Nun kann man nicht nur Groschen, das heißt Geld, verlieren, sei es auf der Straße, im Spielcasino oder beim Geschäftemachen. Zum Verlust-Desaster hat sich inzwischen der Flughafen Berlin – Brandenburg BER, im Volksmund auch B€R geheißen, gemausert, vergleichbar fast dem Brexit-Desaster, nur unter anderen Vorzeichen: ein Milliardengrab, an dem allein der deutsche EU-Bürger und -Steuerzahler unversehens mit schaufelt.
Dieser kann, ob er nun Steuern blecht oder nicht oder sie in ein fernes Paradies verschiebt, allerlei verlieren: neben Hirn und Herz auch die obligatorischen Schirme, Mützen und Handschuhe nebst guten Hoffnungen und Freunden oder dem Ehegespons. Die Liste lässt sich beliebig fortsetzen. Ebenso können aber auch Dax und Dollar verlieren, der Fußballstar bei der UEFA Champions League, man kann beim Duell und beim Mensch-Ärgere-Dich-Nicht verlieren und sein Ansehen wie sein Aussehen, wenn man Frau Merkel in aller Öffentlichkeit eine blöde Kuh schimpft, weil sie womöglich in der Flüchtlingskrise verloren hat, und dann von Merkel-Anhängern ein paar faule Tomaten ins Gesicht geschmissen bekommt.
Den Verlierer-Gipfel erreicht der Verlust an Leib und Leben, getoppt noch dadurch, wenn dieser durch einen Kudamm-Raser verschuldet wird, der ungeniert ein paar unschuldige Leute zu Tode fährt. Nicht zu unterschätzen ist aber auch der Verlust von Arm oder Bein, Augenlicht oder Gehör, generiert durch Unfall, Ärztepfusch oder durch eine böse Laune der Natur oder falsches Rauchverhalten. Der Hörverlust hinderte allerdings Beethoven, nun bereits 28 Jahre alt, nicht daran, bis zu seinem Tod noch neun Sinfonien und einiges mehr zu komponieren. Verlieren muss demnach auch eine positive Komponente im Sinne des Gewinnens haben. Woraus auch B€R lernte.
Auch vor Gericht lässt es sich leicht verlieren, ebenso wie man Chancen auf einen besseren Job oder mehr Gehalt verlieren kann, wenn man wie Beethoven unter fortschreitender Taubheit laboriert, aber trotzdem nicht Beethoven heißt.
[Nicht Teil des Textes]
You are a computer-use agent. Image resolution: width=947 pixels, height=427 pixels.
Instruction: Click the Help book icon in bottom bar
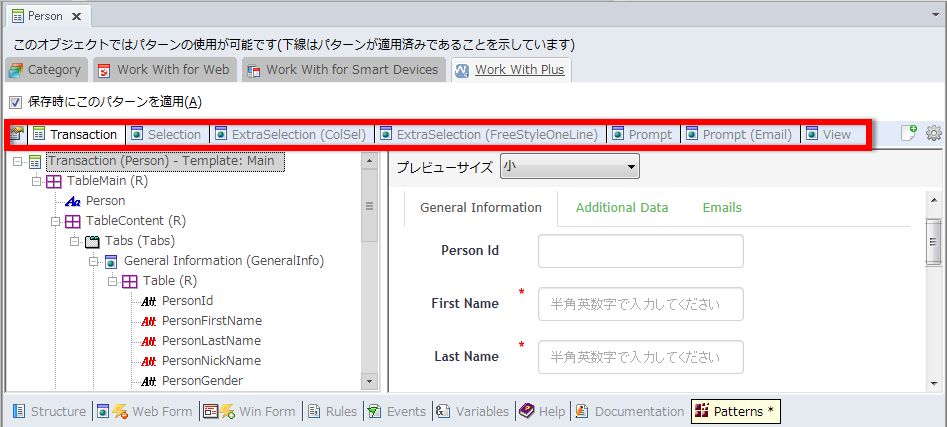(x=526, y=411)
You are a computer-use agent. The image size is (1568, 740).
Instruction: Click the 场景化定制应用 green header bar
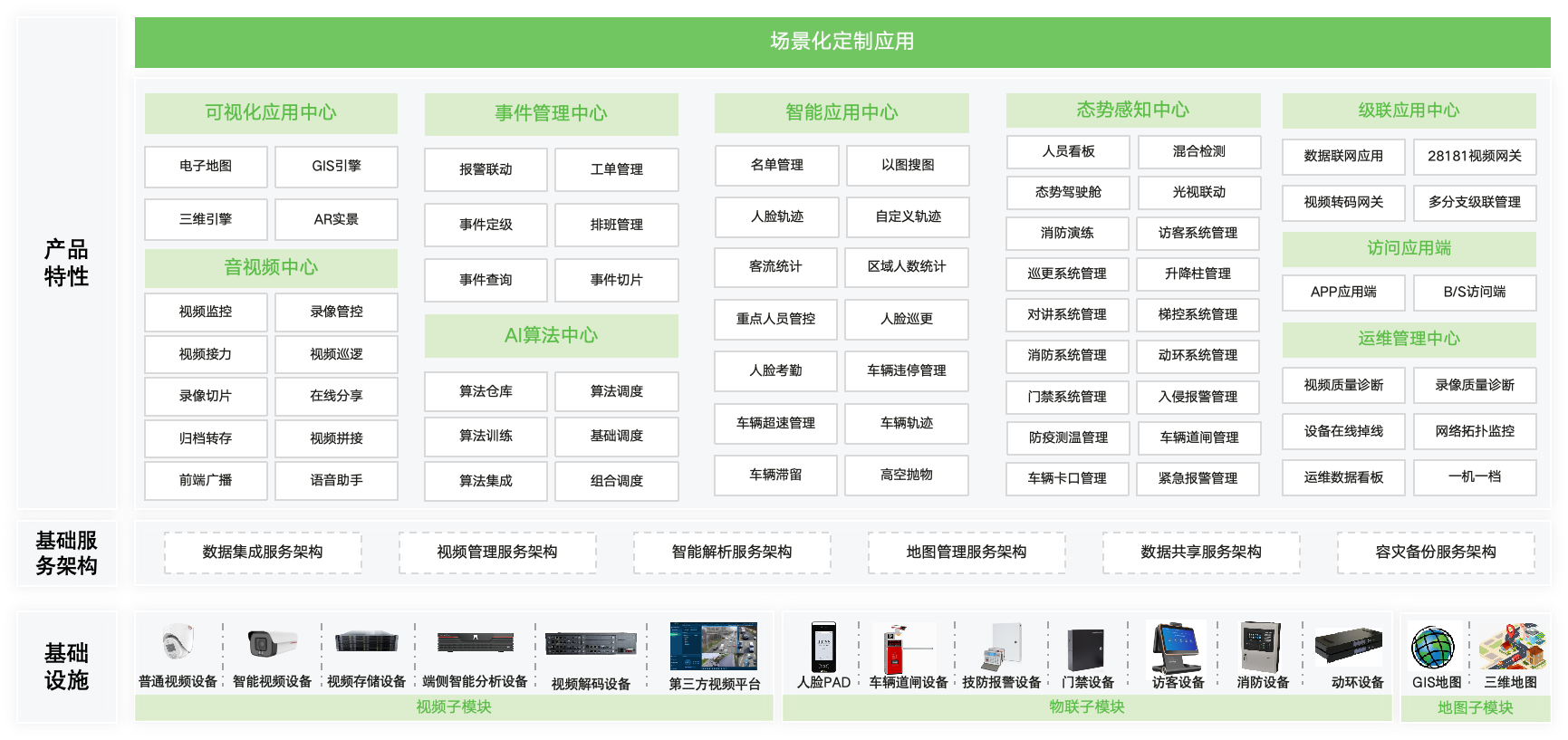pos(842,42)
Überdies kann man neben seinem Gewicht auch sein Gesicht verlieren – wie der B€R. Zwar lässt sich darüber diskutieren, ob ein Flughafen als solcher überhaupt Gesicht haben kann. Doch vielleicht hat der Airport Berlin-Tegel, klein, aber fein, wenn auch überholungsbedürftig, ein netteres Gesicht als der Großflughafen Frankfurt am Main oder der noch nicht zum Leben erwachte B€R, der umso mehr an Gesicht verliert, je weiter sich seine Eröffnung in unbekannte Ferne verlagert. Immerhin zeigt der B€R insofern Gesicht, wenn auch kein schönes, dass er auch einige Gewinner zeugte und zeugt. Also muss, so die Logik – wie schon bei Beethoven, auch jedes Verlieren sein Gegenteil in sich bergen, was natürlich nicht heißen soll, die B€R-Gewinner zum Vorbild für Nachahmungstäter zu machen. Es könnte wiederum zu deren Gesichtsverlust führen.
Wie sangen doch die Beatles vor über einem halben Jahrhundert? „I’m a loser“. Den Höhepunkt ihrer Popularität hatte die berühmteste Pop-Gruppe der Welt damals noch gar nicht erreicht – wie Beethoven, als er sein „quasi un Capriccio“ schrieb.